Pricing is a communication problem. Clients don't understand what they're paying for — and most freelancers don't explain it well enough.

Vedansh DanotMay 3, 20267 min read

Most freelancers set their rates by guessing what sounds reasonable, then immediately dropping it when a client pushes back. The rate isn't a reflection of the value delivered — it's the number that felt safe to say out loud.

This isn't a confidence problem. It's a communication problem. When clients don't understand what they're buying, any price feels like too much.

Why clients push back on price

When a client balks at ₹80,000 for a website, they're usually not saying "this is too expensive." They're saying "I don't understand what ₹80,000 gets me." Those are different problems with different solutions.

  • If they don't understand the scope, they'll compare you to a ₹5,000 template
  • If they don't understand the process, the hours feel arbitrary
  • If they don't see the value, they see the cost

Key insight

The freelancers who rarely face price objections aren't cheaper — they're clearer. They describe outcomes, not tasks. They scope precisely, not vaguely. They show their process, not just their portfolio.

Price on value, not time

Hourly rates have a ceiling. There are only so many hours in a day. And hourly pricing punishes efficiency — the faster and better you get, the less you earn per project. The logical end point is to price on the value you create, not the time you spend.

A logo that helps a business raise ₹20 lakh in funding is worth more than the 6 hours it took to design. A website that doubles a client's conversion rate is worth more than "40 hours at ₹2,000 per hour." When you price on outcomes, the conversation changes.

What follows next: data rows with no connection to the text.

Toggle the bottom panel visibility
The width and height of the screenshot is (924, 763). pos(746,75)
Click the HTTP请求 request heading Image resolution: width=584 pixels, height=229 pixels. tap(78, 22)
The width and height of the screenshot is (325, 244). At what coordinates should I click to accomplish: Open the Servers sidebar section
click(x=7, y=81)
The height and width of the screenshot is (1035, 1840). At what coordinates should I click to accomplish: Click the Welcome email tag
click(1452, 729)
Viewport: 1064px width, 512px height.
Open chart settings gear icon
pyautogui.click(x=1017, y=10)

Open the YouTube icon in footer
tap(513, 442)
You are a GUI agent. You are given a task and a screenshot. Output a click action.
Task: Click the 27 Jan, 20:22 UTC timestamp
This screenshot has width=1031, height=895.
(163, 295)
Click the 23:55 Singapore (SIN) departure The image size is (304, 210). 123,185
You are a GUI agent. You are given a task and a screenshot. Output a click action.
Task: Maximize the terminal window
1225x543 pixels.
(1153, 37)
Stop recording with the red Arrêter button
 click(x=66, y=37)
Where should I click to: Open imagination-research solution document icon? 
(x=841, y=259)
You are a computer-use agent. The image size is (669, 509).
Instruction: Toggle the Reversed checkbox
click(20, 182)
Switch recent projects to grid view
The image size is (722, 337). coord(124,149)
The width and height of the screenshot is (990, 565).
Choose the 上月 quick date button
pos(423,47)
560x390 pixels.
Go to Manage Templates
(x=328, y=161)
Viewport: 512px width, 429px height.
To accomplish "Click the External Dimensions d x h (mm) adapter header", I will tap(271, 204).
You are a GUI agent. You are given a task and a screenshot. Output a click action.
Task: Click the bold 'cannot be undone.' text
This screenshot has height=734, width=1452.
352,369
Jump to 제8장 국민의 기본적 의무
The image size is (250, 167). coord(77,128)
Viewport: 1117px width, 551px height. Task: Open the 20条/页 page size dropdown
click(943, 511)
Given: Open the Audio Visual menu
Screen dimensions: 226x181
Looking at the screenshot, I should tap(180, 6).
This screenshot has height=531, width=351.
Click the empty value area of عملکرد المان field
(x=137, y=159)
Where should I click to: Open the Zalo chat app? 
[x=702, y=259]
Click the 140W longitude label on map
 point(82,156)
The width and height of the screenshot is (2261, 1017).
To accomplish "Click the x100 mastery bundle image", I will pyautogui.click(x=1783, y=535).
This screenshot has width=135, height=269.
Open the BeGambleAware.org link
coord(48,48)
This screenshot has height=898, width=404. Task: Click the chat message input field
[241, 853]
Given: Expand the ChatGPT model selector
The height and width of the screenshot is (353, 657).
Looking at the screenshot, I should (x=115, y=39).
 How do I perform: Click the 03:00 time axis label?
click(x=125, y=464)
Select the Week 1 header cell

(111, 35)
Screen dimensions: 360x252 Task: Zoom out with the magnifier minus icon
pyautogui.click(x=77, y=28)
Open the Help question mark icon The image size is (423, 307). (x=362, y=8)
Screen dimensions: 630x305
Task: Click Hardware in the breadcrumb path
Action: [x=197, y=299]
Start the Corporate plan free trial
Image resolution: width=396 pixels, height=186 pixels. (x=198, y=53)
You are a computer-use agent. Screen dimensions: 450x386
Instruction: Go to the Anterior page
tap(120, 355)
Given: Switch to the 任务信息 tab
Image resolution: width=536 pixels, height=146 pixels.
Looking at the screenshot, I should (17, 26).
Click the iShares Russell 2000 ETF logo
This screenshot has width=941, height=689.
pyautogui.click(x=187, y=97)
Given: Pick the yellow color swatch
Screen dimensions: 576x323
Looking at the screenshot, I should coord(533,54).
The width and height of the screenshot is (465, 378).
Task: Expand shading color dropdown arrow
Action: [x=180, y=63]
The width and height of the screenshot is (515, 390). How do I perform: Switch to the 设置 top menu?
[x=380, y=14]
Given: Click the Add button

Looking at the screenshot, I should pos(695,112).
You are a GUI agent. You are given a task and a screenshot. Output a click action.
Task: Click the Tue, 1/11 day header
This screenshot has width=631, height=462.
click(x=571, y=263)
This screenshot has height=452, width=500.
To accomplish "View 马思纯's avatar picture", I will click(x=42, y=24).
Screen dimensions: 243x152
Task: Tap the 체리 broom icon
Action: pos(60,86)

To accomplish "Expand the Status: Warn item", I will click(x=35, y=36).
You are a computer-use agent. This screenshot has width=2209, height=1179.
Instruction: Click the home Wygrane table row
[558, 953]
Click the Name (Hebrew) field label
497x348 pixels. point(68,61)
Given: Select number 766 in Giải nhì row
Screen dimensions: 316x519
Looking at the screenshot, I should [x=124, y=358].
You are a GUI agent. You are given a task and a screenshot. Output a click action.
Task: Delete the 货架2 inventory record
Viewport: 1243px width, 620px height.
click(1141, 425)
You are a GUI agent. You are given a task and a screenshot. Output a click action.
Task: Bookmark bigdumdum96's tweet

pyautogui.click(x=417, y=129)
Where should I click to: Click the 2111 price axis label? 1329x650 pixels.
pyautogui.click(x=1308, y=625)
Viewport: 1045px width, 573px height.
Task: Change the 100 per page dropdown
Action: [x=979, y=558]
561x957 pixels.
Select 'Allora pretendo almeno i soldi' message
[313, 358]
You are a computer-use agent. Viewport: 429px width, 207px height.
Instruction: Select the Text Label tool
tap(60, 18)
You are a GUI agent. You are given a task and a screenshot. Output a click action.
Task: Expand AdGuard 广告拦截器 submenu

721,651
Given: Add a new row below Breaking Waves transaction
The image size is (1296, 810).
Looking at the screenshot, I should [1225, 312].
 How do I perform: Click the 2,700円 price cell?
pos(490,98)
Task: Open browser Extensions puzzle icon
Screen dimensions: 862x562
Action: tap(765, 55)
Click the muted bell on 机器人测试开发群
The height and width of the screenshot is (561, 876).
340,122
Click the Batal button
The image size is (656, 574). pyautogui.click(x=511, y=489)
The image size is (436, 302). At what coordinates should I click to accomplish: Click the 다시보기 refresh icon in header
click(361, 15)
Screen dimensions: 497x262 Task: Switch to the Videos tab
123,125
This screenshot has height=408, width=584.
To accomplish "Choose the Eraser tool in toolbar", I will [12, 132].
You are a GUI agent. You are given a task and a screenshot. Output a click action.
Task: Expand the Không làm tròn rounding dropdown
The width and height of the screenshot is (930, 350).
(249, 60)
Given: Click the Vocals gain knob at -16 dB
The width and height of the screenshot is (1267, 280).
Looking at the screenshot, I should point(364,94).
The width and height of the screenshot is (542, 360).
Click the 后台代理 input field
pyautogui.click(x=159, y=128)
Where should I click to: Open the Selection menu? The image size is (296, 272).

How to raise your rates without losing clients

  • Give existing clients 60 days notice before a rate increase
  • Explain what's changed — your process, your tools, your results
  • Offer to lock in the old rate for one final project if they book immediately
  • Apply new rates to all new clients immediately — not 'when you feel ready'

The professionalism premium

Here's something rarely discussed: how you present your work affects what clients will pay for it. A proposal in a Google Doc signals one price point. A professional client portal with a clean scope document, a contract, and a structured invoice signals another. The work might be identical — the perceived value isn't.

Charge more. Build the system to justify it. Then deliver the work that earns it.

Tip

Raise your rates on your next new client, not your next project. One new conversation at a higher rate is lower-stakes than renegotiating with an existing relationship. Once you see it work once, the rest follows.